Développer l'alternance

C'est le deuxième volet : “Au vu de l'enjeu que représente l'accès des jeunes à un premier niveau de qualification et de l'efficacité de l'alternance en termes d'insertion professionnelle, il est fondamental, d'une part, d'accroître l'offre de contrats en alternance, d'autre part d'enrichir l'offre de formation professionnelle qualifiante de niveaux V et IV sur les territoires", indique le document-cadre. Dans cette perspective, plusieurs initiatives devront être inscrites dans le cadre du pacte régional.

L'action des développeurs de l'apprentissage et de l'alternance, “son ciblage sur les premiers niveaux de qualification et leurs objectifs, doivent pouvoir être concertés et déclinés au niveau régional". L'accès aux offres de contrats pour les jeunes est bien sûr un point-clé, qui nécessite la mobilisation des réseaux gestionnaires des CFA (branches professionnelles, réseaux consulaires) et de Pôle emploi. Également souhaitée : une amplification de la prescription de contrats en alternance par les Missions locales.

**MATÉRIEL FOURNI**
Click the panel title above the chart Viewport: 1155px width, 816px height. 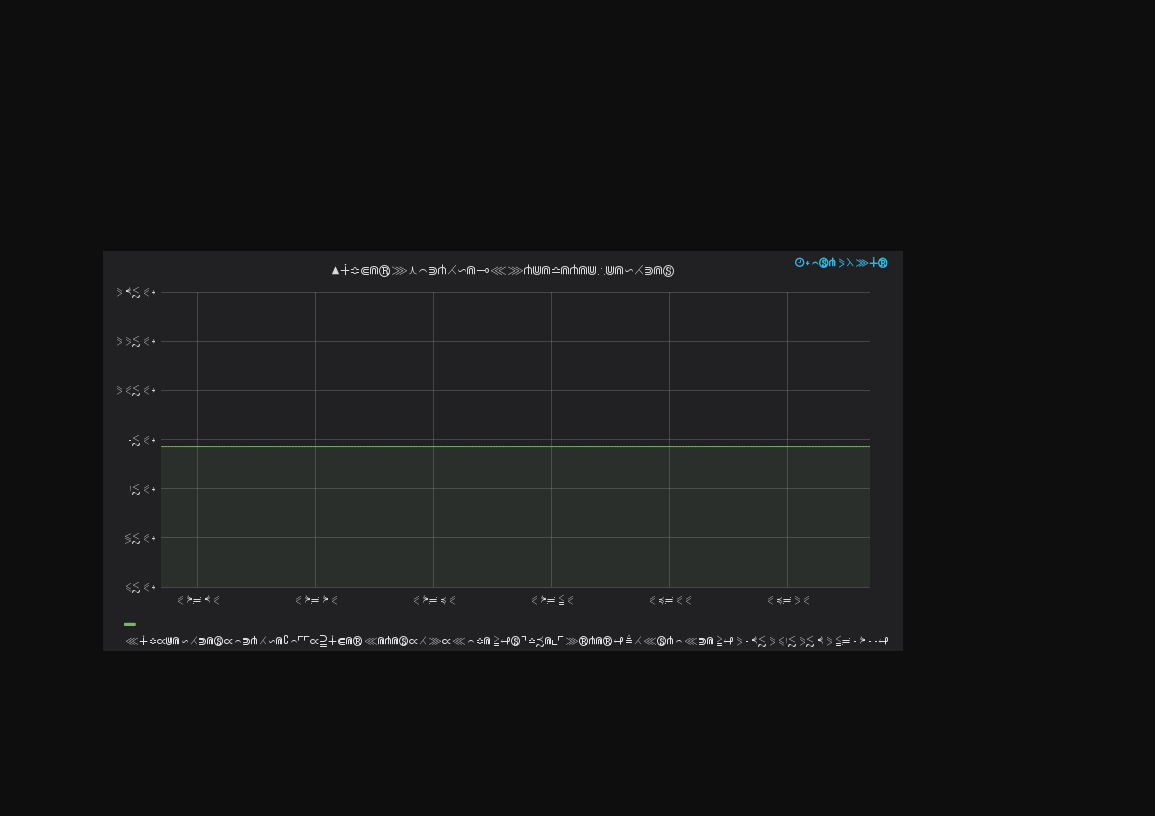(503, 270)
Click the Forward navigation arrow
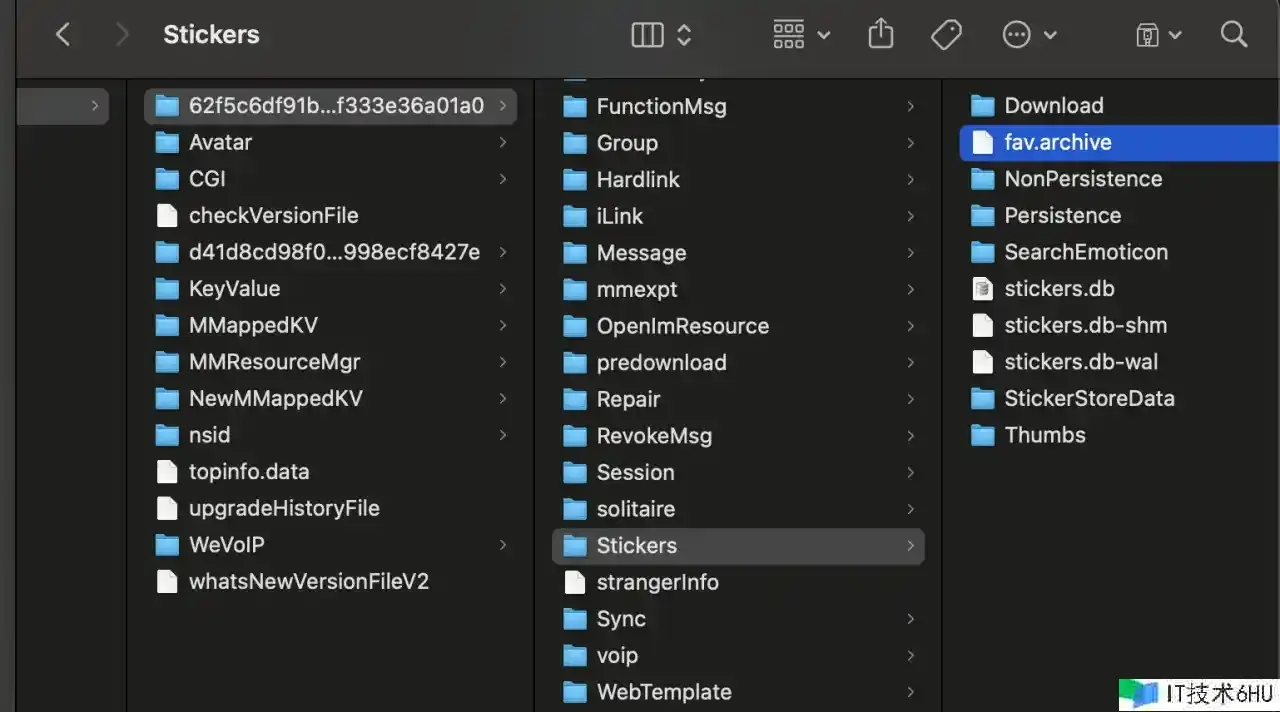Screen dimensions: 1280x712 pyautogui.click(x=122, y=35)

...

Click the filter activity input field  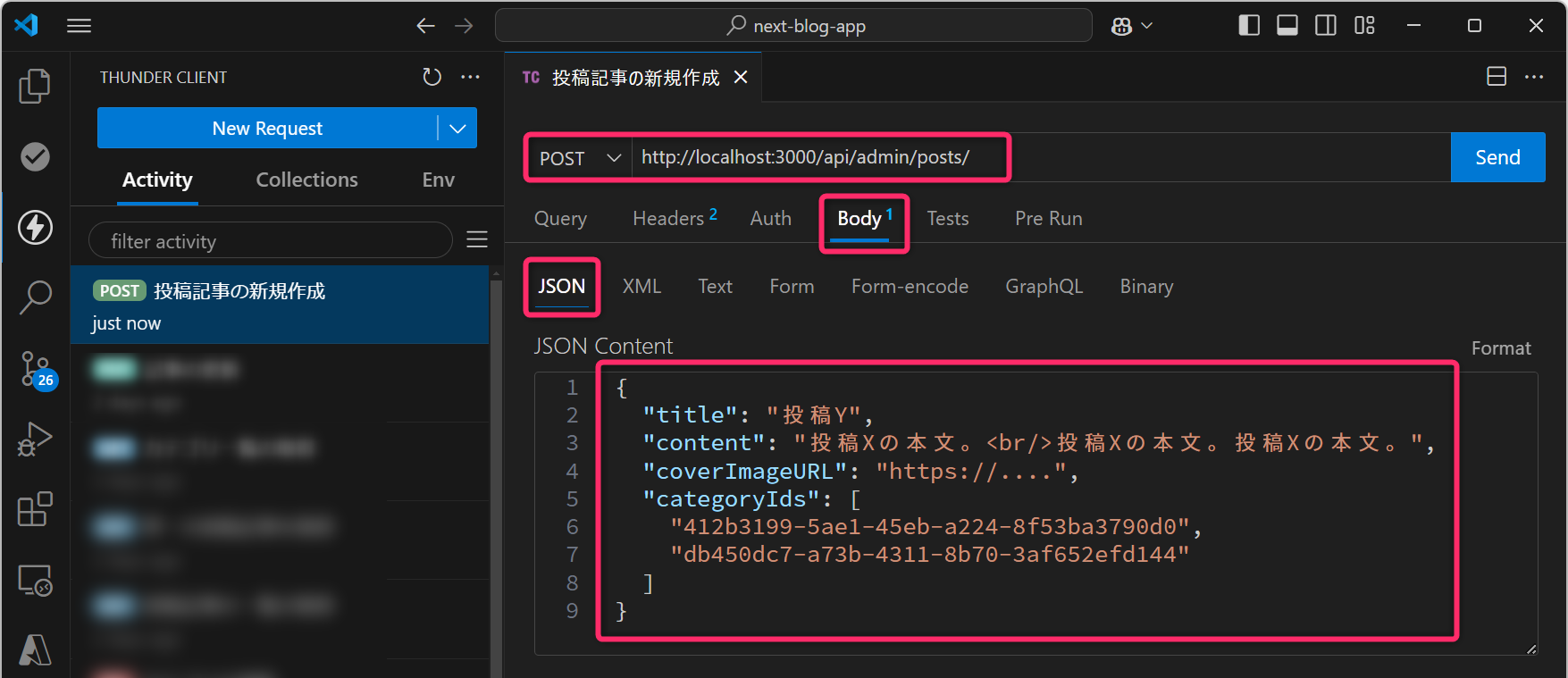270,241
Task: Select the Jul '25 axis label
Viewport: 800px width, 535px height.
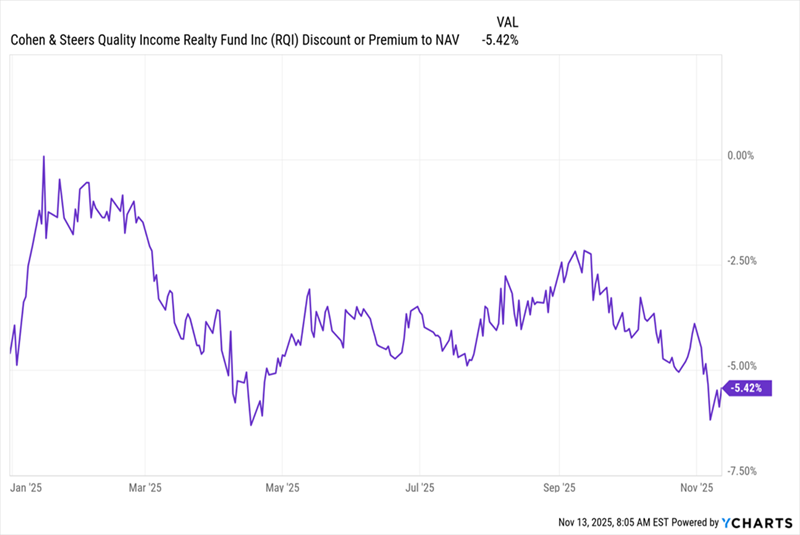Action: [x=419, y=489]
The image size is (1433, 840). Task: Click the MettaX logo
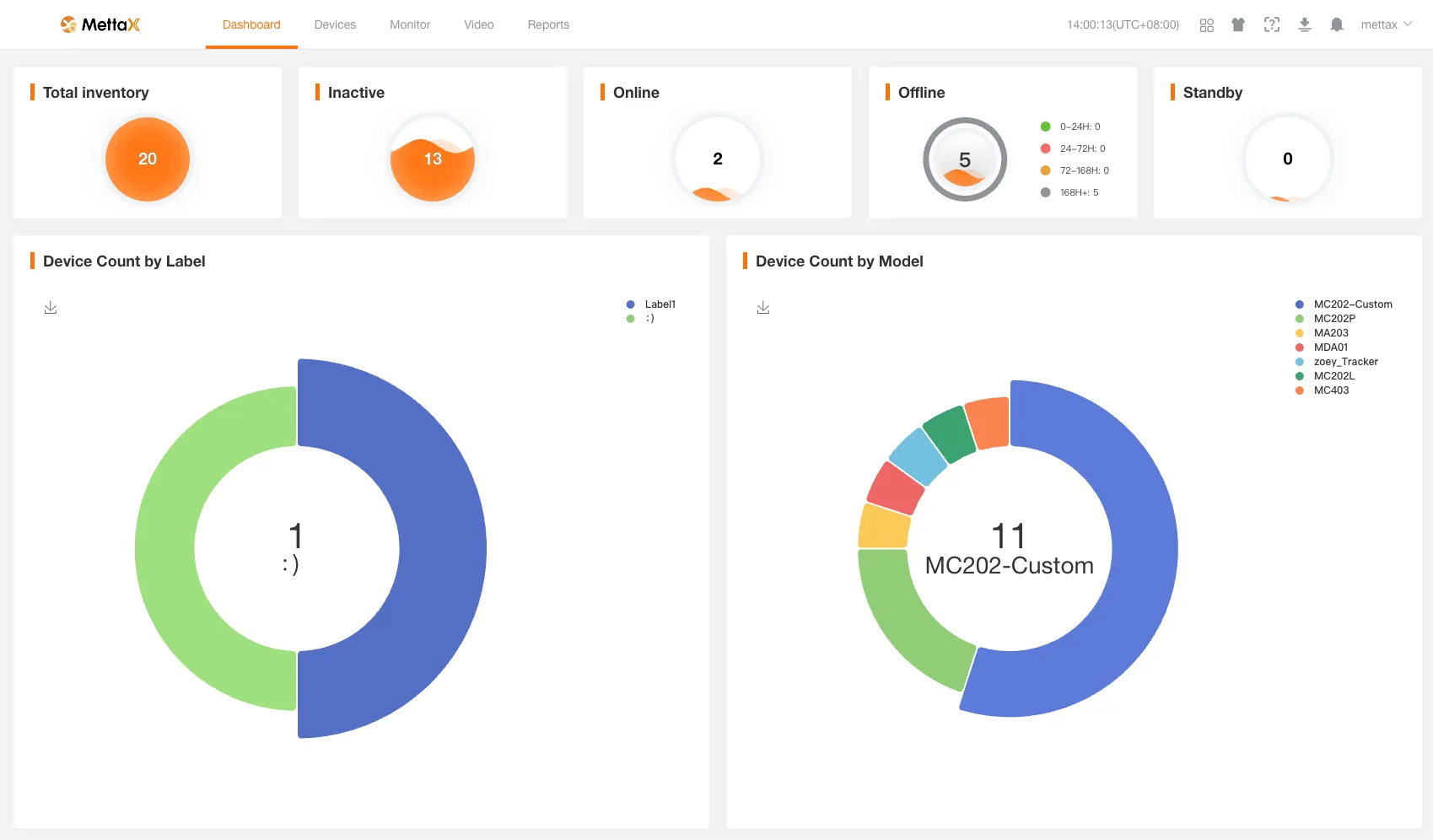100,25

...

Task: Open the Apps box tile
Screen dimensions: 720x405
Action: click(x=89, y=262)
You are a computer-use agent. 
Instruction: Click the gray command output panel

**CONSIGNES**
- 1) Recopiez le passage consacré à l'alternance, du groupe de mots qui contient « Développer l'alternance » jusqu'à « du pacte régional. » inclus.
- 2) D'après le passage consacré à l'alternance, pourquoi est-il fondamental d'accroître l'offre de contrats en alternance ? Répondez en une à trois phrases.
Pour répondre, appuyez-vous seulement sur le passage consacré à l'alternance.

**CORRIGÉ**
- 1)
Développer l'alternance

C'est le deuxième volet : “Au vu de l'enjeu que représente l'accès des jeunes à un premier niveau de qualification et de l'efficacité de l'alternance en termes d'insertion professionnelle, il est fondamental, d'une part, d'accroître l'offre de contrats en alternance, d'autre part d'enrichir l'offre de formation professionnelle qualifiante de niveaux V et IV sur les territoires", indique le document-cadre. Dans cette perspective, plusieurs initiatives devront être inscrites dans le cadre du pacte régional.

- 2) Il est fondamental d'accroître l'offre de contrats en alternance parce que l'accès des jeunes à un premier niveau de qualification représente un enjeu. L'alternance se montre aussi efficace en termes d'insertion professionnelle.